(Given entries begins)
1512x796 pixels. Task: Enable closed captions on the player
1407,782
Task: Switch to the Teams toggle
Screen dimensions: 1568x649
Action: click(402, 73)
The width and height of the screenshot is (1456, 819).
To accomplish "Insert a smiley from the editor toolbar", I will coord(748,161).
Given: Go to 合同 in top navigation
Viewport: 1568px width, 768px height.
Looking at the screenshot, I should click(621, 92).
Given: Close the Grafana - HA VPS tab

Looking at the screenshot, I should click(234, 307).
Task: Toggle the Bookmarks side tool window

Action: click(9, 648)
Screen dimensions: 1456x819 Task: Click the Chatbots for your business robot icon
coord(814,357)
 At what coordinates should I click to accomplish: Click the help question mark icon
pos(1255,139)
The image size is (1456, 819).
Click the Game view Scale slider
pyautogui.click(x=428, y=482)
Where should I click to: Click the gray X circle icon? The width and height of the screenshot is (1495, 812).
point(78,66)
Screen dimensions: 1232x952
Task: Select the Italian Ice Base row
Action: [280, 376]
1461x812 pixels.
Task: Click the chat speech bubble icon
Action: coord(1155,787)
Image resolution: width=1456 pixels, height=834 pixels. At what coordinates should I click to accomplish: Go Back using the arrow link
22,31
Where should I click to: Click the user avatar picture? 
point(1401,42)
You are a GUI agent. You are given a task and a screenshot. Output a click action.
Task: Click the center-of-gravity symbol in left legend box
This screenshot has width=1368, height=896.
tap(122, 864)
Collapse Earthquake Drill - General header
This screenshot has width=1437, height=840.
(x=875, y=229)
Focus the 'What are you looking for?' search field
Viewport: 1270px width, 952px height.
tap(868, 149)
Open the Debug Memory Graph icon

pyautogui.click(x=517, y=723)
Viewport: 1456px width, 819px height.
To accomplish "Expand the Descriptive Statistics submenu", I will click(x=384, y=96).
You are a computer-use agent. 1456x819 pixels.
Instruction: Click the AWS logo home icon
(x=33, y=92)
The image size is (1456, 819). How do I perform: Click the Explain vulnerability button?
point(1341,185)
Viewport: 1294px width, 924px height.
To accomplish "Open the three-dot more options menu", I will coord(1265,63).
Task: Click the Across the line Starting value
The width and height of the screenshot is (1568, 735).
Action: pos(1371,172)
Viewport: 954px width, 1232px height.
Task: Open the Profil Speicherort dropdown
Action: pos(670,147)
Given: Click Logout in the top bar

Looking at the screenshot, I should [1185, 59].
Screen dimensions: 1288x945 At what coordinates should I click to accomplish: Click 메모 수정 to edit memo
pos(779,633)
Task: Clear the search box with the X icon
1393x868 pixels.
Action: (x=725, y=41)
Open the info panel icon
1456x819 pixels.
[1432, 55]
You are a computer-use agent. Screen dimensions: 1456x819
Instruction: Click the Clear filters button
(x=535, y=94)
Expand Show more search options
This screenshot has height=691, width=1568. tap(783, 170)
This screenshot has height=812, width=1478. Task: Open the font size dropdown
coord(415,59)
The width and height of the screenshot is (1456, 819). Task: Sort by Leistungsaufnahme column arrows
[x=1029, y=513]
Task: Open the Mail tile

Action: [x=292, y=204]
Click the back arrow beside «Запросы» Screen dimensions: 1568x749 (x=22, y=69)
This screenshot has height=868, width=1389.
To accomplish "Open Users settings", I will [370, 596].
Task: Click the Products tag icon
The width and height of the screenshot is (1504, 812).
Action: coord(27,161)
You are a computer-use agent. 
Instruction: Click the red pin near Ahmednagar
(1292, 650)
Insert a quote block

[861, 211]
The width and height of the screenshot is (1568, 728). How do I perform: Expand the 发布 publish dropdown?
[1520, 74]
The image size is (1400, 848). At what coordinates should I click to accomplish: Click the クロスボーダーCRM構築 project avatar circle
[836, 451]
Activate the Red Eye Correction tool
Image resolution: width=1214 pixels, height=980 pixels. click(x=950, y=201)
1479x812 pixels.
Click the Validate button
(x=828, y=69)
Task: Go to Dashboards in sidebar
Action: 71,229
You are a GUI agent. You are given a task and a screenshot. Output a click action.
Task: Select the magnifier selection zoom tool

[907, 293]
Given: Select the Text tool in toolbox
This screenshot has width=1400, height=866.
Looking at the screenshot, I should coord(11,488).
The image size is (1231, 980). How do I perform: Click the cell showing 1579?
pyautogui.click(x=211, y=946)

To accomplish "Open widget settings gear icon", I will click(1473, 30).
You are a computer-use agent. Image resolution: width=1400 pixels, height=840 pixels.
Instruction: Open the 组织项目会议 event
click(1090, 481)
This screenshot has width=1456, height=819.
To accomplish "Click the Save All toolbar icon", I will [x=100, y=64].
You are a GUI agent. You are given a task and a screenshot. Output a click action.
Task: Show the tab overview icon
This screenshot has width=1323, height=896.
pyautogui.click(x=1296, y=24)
(Given entries ends)
Activity
Which lines of the entries above contain the word "will"? Copy each of them.

Solution to this problem
To accomplish "Insert a smiley from the editor toolbar", I will coord(748,161).
To accomplish "Expand the Descriptive Statistics submenu", I will click(x=384, y=96).
To accomplish "Open the three-dot more options menu", I will coord(1265,63).
To accomplish "Open Users settings", I will [370, 596].
To accomplish "Open widget settings gear icon", I will click(1473, 30).
To accomplish "Click the Save All toolbar icon", I will [x=100, y=64].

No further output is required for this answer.